--- Problem to work on ---
Beginning with the line that holds "Given: Click the Laws of Agency 85% result" and ending with the last line of the entries, please output each line exactly, apart from any pictures.

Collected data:
---------------

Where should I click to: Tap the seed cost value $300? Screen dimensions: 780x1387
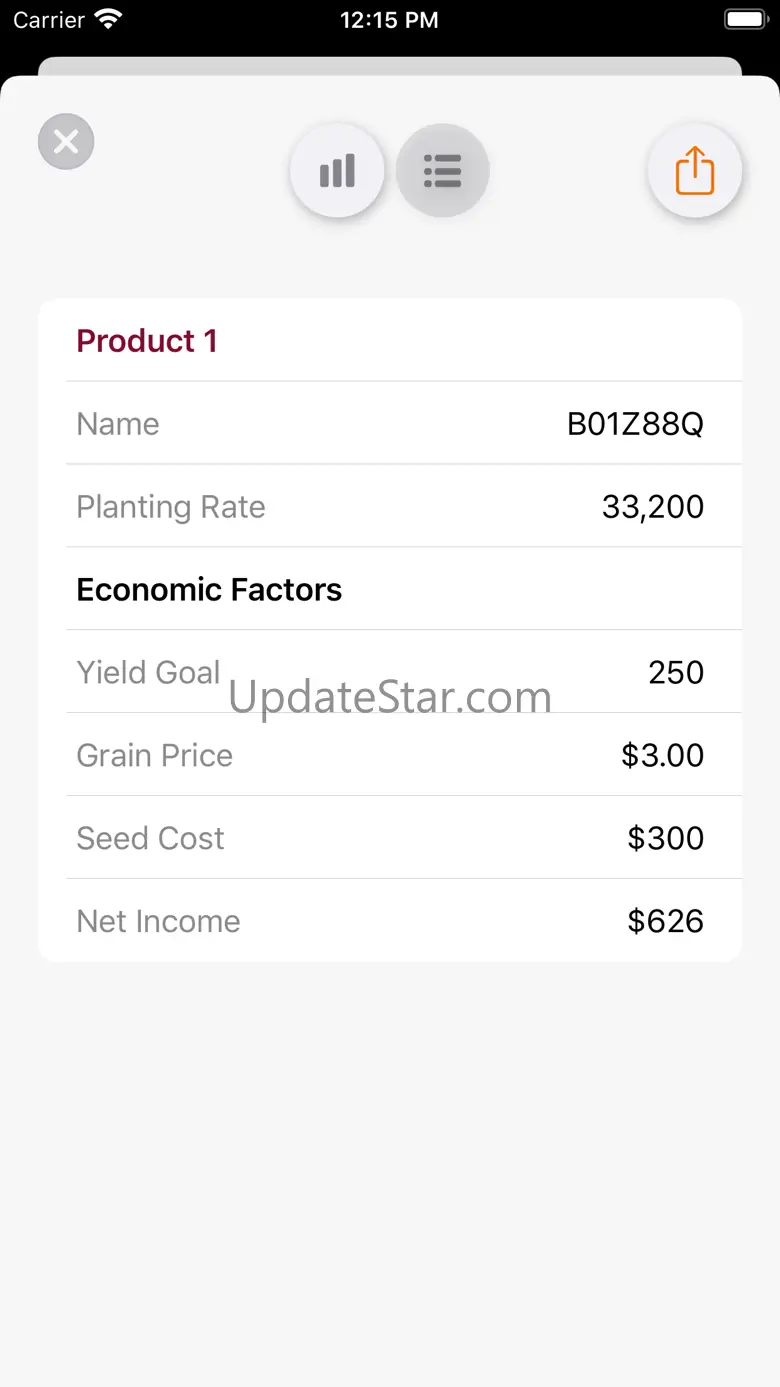tap(665, 838)
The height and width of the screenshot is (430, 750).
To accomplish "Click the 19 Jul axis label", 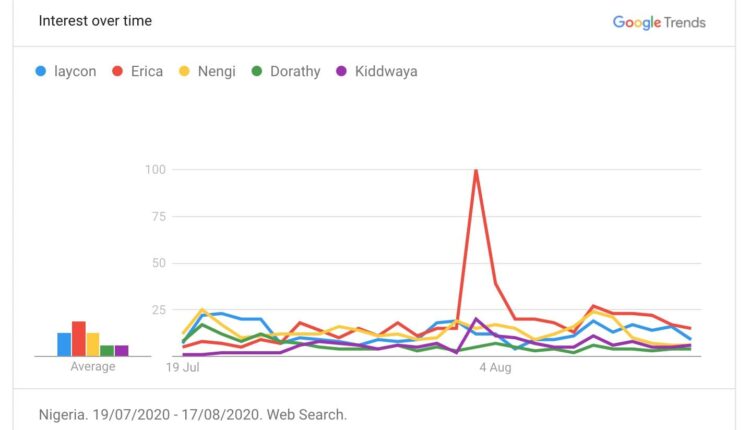I will click(x=184, y=368).
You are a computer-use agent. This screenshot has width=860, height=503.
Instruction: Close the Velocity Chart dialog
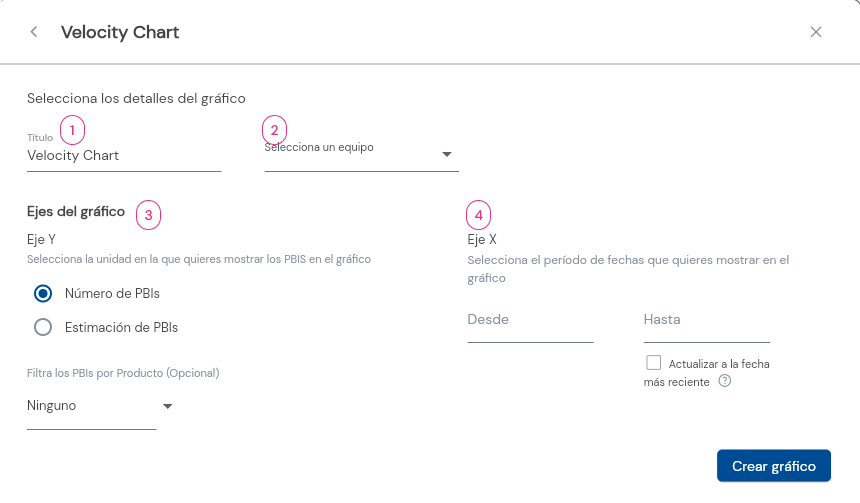tap(816, 32)
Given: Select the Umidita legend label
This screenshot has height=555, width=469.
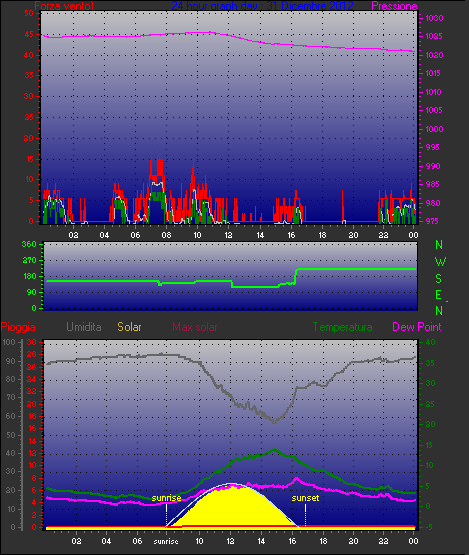Looking at the screenshot, I should point(84,327).
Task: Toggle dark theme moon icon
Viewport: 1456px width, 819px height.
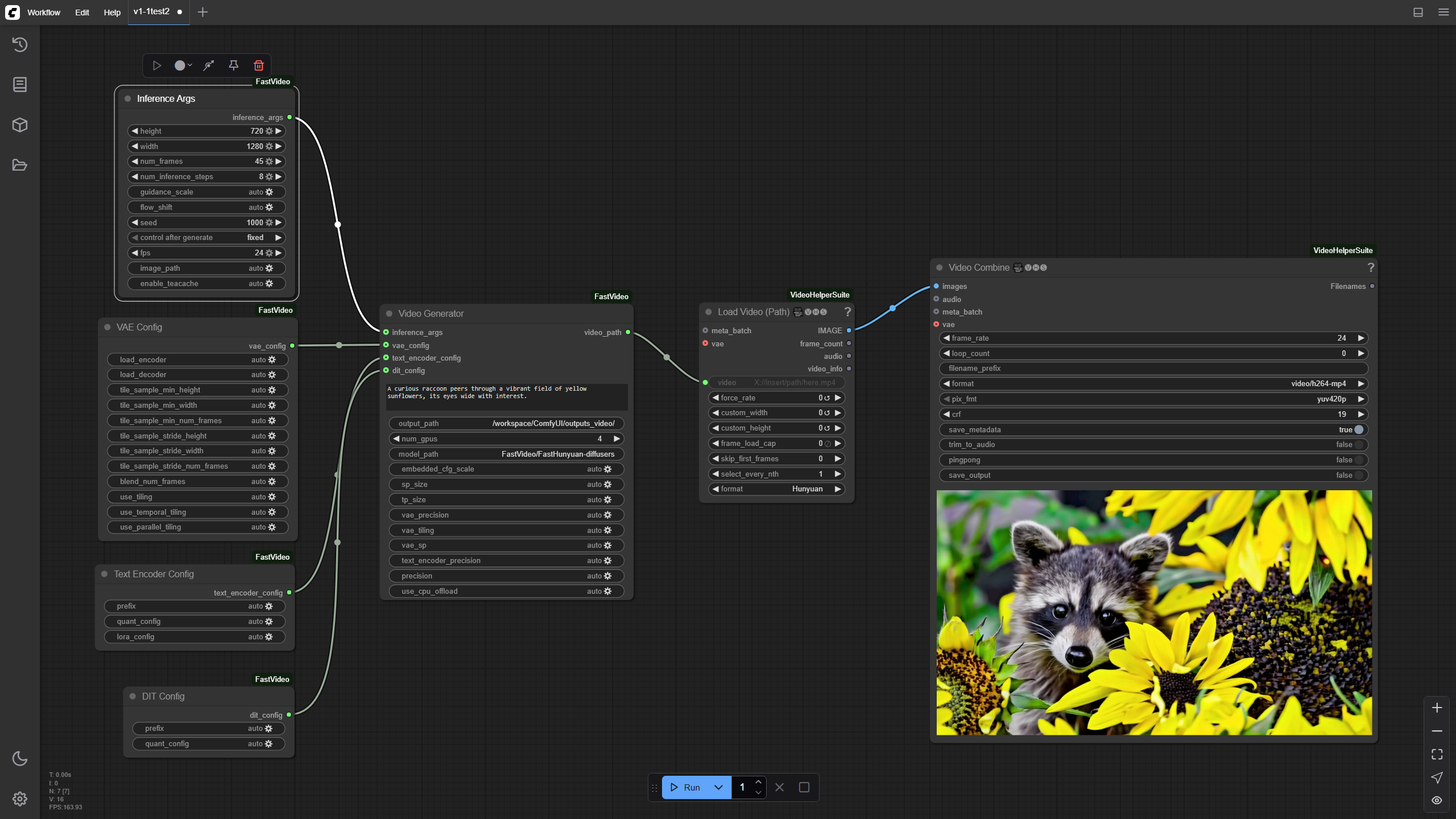Action: click(x=20, y=758)
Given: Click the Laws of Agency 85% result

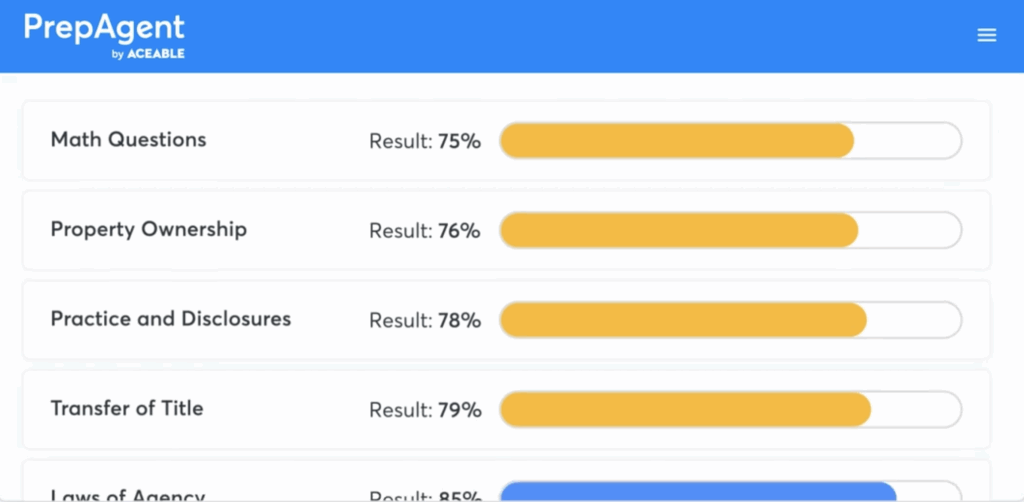Looking at the screenshot, I should [x=425, y=496].

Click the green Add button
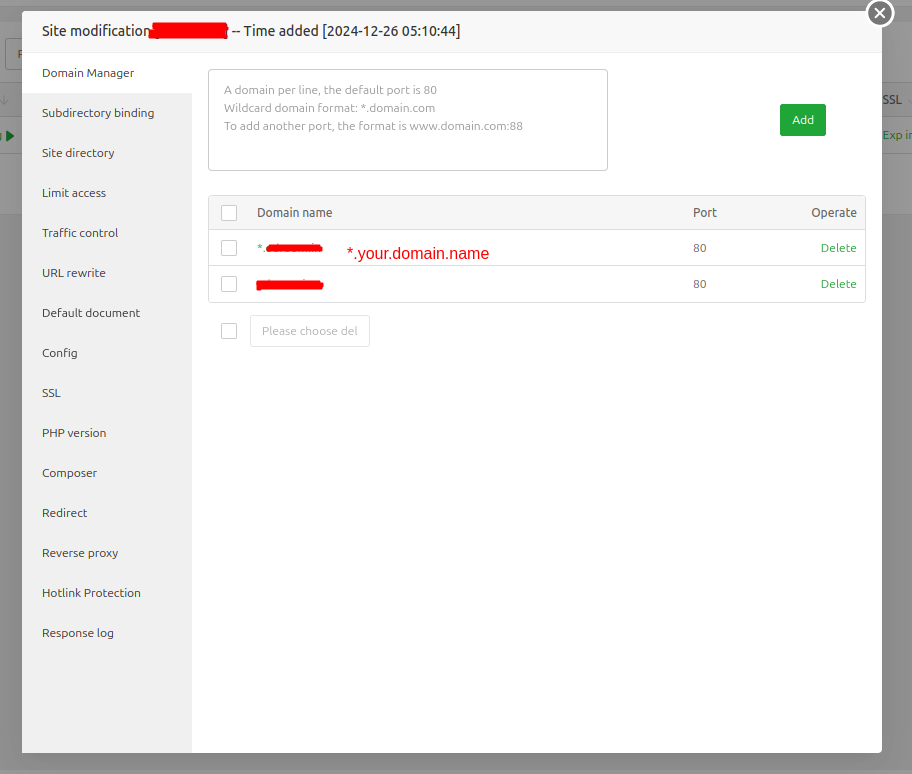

---------------

--- Finished exercise ---
Given: Click the Laws of Agency 85% result

Looking at the screenshot, I should [x=425, y=496].

Click the green Add button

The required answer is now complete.